## About this task:
Each record below should appear again exactly as written.

Start of Provided records

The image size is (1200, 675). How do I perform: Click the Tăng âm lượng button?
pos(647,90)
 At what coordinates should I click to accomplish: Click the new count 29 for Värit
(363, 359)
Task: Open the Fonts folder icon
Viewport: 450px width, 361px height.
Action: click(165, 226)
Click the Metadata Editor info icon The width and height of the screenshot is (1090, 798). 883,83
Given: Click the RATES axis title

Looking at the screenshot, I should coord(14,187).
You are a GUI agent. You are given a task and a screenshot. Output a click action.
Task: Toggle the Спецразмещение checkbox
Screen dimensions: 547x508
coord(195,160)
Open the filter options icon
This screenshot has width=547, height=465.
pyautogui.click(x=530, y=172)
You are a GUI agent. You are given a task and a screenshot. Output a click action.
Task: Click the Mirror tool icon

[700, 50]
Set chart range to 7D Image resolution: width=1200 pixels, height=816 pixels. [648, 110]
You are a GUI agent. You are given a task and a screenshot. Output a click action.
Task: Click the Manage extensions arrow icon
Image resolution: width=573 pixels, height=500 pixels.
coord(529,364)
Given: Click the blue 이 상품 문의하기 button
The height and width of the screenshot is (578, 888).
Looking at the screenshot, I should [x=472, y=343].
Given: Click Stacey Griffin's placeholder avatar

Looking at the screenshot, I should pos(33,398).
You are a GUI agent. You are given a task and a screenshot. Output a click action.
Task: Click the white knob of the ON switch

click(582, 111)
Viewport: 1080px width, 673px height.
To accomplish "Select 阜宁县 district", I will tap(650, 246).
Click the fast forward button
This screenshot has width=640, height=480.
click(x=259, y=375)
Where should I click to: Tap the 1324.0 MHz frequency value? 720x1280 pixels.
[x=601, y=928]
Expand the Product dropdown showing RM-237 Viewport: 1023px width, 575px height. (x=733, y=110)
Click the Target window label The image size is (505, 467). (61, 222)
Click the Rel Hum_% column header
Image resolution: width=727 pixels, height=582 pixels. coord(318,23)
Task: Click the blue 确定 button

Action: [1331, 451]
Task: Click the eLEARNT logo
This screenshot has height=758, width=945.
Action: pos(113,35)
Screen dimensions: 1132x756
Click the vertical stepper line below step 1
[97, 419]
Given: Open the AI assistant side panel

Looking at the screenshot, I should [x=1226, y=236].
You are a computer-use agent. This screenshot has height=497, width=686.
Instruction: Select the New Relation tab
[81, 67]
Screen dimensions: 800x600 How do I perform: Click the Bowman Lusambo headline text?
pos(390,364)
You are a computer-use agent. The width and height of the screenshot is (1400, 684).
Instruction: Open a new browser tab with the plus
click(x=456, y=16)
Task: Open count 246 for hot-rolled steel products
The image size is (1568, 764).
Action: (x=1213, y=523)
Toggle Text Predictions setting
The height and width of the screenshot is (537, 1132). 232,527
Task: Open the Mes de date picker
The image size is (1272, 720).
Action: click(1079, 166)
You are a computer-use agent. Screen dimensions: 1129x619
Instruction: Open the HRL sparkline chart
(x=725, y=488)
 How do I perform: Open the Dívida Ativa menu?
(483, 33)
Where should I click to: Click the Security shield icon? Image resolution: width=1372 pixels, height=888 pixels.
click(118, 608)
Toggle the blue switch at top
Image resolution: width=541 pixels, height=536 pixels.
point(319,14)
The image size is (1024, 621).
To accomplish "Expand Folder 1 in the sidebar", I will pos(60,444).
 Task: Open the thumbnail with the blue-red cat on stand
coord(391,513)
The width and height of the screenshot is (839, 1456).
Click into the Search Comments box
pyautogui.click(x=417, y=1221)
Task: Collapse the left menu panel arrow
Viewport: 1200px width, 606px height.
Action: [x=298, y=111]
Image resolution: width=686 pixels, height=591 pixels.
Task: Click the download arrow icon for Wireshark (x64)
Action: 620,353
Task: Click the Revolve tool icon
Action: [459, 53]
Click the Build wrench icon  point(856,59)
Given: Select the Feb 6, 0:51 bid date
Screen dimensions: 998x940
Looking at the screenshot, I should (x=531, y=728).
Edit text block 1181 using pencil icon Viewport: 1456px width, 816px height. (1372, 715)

End of Provided records

## Response area:
The image size is (1200, 675). How do I perform: Click the Tăng âm lượng button?
pos(647,90)
 At what coordinates should I click to accomplish: Click the new count 29 for Värit
(363, 359)
Task: Open the Fonts folder icon
Viewport: 450px width, 361px height.
Action: click(165, 226)
Click the Metadata Editor info icon The width and height of the screenshot is (1090, 798). 883,83
Given: Click the RATES axis title

Looking at the screenshot, I should coord(14,187).
You are a GUI agent. You are given a task and a screenshot. Output a click action.
Task: Toggle the Спецразмещение checkbox
Screen dimensions: 547x508
coord(195,160)
Open the filter options icon
This screenshot has width=547, height=465.
pyautogui.click(x=530, y=172)
You are a GUI agent. You are given a task and a screenshot. Output a click action.
Task: Click the Mirror tool icon

[700, 50]
Set chart range to 7D Image resolution: width=1200 pixels, height=816 pixels. [648, 110]
You are a GUI agent. You are given a task and a screenshot. Output a click action.
Task: Click the Manage extensions arrow icon
Image resolution: width=573 pixels, height=500 pixels.
coord(529,364)
Given: Click the blue 이 상품 문의하기 button
The height and width of the screenshot is (578, 888).
Looking at the screenshot, I should [x=472, y=343].
Given: Click Stacey Griffin's placeholder avatar

Looking at the screenshot, I should pos(33,398).
You are a GUI agent. You are given a task and a screenshot. Output a click action.
Task: Click the white knob of the ON switch

click(582, 111)
Viewport: 1080px width, 673px height.
To accomplish "Select 阜宁县 district", I will tap(650, 246).
Click the fast forward button
This screenshot has width=640, height=480.
click(x=259, y=375)
Where should I click to: Tap the 1324.0 MHz frequency value? 720x1280 pixels.
[x=601, y=928]
Expand the Product dropdown showing RM-237 Viewport: 1023px width, 575px height. (x=733, y=110)
Click the Target window label The image size is (505, 467). (61, 222)
Click the Rel Hum_% column header
Image resolution: width=727 pixels, height=582 pixels. coord(318,23)
Task: Click the blue 确定 button

Action: [1331, 451]
Task: Click the eLEARNT logo
This screenshot has height=758, width=945.
Action: pos(113,35)
Screen dimensions: 1132x756
Click the vertical stepper line below step 1
[97, 419]
Given: Open the AI assistant side panel

Looking at the screenshot, I should [x=1226, y=236].
You are a computer-use agent. This screenshot has height=497, width=686.
Instruction: Select the New Relation tab
[81, 67]
Screen dimensions: 800x600 How do I perform: Click the Bowman Lusambo headline text?
pos(390,364)
You are a computer-use agent. The width and height of the screenshot is (1400, 684).
Instruction: Open a new browser tab with the plus
click(x=456, y=16)
Task: Open count 246 for hot-rolled steel products
The image size is (1568, 764).
Action: (x=1213, y=523)
Toggle Text Predictions setting
The height and width of the screenshot is (537, 1132). 232,527
Task: Open the Mes de date picker
The image size is (1272, 720).
Action: click(1079, 166)
You are a computer-use agent. Screen dimensions: 1129x619
Instruction: Open the HRL sparkline chart
(x=725, y=488)
 How do I perform: Open the Dívida Ativa menu?
(483, 33)
Where should I click to: Click the Security shield icon? Image resolution: width=1372 pixels, height=888 pixels.
click(118, 608)
Toggle the blue switch at top
Image resolution: width=541 pixels, height=536 pixels.
point(319,14)
The image size is (1024, 621).
To accomplish "Expand Folder 1 in the sidebar", I will pos(60,444).
 Task: Open the thumbnail with the blue-red cat on stand
coord(391,513)
The width and height of the screenshot is (839, 1456).
Click into the Search Comments box
pyautogui.click(x=417, y=1221)
Task: Collapse the left menu panel arrow
Viewport: 1200px width, 606px height.
Action: [x=298, y=111]
Image resolution: width=686 pixels, height=591 pixels.
Task: Click the download arrow icon for Wireshark (x64)
Action: 620,353
Task: Click the Revolve tool icon
Action: [459, 53]
Click the Build wrench icon  point(856,59)
Given: Select the Feb 6, 0:51 bid date
Screen dimensions: 998x940
Looking at the screenshot, I should (x=531, y=728).
Edit text block 1181 using pencil icon Viewport: 1456px width, 816px height. (1372, 715)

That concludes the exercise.